> _Records to use_
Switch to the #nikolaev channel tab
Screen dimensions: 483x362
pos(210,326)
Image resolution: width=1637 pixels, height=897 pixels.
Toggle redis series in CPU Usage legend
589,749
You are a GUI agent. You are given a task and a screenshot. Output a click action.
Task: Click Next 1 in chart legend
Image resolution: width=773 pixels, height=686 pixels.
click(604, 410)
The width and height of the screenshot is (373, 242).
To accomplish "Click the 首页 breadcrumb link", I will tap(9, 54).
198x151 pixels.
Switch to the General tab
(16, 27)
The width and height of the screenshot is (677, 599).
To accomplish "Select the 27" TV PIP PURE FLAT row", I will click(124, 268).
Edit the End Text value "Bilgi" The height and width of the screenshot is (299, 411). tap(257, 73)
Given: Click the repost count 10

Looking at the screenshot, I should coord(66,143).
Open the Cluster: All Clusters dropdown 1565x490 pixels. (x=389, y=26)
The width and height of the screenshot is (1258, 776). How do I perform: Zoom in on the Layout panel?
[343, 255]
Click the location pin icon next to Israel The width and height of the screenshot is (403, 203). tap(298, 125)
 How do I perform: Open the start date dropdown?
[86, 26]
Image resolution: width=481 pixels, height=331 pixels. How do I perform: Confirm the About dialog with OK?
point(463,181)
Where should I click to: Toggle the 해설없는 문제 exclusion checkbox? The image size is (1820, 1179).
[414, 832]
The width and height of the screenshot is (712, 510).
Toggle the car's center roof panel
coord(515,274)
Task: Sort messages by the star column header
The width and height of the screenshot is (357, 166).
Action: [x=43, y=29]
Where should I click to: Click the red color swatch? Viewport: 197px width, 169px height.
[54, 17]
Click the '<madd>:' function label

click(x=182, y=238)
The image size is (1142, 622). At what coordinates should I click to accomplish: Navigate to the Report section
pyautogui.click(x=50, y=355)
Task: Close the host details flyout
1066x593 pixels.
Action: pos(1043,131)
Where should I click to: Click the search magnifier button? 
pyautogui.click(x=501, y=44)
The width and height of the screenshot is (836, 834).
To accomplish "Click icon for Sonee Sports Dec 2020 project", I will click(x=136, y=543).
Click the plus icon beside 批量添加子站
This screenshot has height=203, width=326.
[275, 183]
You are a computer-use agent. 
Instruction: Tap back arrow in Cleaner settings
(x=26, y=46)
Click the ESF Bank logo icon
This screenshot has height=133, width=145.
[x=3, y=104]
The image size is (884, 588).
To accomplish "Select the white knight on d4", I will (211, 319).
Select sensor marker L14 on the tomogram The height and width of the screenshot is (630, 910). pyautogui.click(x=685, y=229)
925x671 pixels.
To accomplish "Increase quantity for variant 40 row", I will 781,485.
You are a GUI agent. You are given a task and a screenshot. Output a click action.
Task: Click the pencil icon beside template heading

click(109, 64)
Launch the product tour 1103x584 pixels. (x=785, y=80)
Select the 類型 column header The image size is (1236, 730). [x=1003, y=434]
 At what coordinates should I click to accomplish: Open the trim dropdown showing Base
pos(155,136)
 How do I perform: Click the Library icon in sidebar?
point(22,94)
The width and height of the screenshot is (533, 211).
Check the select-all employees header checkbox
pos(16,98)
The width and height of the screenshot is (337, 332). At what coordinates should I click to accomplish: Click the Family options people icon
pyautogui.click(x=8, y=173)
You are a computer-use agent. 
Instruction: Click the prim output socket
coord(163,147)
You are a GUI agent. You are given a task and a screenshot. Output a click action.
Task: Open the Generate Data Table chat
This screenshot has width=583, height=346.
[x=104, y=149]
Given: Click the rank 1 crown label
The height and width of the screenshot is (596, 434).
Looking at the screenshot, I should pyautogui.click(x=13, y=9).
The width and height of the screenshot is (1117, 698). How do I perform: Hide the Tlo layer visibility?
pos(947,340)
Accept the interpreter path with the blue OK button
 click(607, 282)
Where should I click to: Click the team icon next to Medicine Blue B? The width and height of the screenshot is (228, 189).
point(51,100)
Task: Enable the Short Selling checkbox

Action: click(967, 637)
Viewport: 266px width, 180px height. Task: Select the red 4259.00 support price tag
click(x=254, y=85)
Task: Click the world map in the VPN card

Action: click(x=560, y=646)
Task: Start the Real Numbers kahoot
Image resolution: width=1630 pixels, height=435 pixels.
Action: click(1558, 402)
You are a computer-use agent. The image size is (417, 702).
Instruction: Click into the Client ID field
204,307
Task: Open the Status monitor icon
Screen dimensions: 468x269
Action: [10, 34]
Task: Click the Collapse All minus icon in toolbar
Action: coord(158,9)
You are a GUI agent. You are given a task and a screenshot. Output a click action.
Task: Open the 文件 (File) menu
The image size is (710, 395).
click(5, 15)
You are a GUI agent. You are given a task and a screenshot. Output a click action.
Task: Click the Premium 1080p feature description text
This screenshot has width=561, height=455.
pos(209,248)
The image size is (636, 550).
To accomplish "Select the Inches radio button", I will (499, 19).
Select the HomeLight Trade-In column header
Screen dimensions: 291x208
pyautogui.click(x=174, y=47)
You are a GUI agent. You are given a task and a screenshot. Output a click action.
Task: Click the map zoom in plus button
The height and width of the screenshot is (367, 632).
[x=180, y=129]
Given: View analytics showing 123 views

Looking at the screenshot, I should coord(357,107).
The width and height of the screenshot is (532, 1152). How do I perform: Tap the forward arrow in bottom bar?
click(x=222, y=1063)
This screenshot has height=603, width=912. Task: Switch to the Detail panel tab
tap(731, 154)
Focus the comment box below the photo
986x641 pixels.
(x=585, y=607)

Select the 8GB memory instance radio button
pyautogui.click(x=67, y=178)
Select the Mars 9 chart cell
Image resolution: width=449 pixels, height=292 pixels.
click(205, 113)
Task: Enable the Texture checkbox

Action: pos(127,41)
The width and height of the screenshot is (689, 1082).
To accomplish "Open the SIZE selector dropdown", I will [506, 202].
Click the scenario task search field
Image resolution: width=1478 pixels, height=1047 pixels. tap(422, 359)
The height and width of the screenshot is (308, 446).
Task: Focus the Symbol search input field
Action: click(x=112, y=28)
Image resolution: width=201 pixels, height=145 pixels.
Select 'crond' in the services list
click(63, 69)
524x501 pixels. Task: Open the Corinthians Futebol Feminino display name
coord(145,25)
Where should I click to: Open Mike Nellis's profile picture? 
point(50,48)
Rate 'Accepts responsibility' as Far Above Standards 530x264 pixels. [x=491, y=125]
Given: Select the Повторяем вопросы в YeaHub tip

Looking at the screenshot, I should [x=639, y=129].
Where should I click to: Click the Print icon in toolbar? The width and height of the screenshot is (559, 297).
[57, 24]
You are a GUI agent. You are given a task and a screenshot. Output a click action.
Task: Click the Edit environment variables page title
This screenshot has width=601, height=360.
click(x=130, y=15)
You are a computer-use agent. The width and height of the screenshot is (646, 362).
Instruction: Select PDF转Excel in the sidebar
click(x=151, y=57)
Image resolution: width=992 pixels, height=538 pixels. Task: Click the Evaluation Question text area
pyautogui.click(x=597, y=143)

> _Directions for this task_
Check every line above for the string "Edit", and copy the ones that have it.

> _Completed task_
Edit the End Text value "Bilgi" The height and width of the screenshot is (299, 411). tap(257, 73)
Task: Click the Edit environment variables page title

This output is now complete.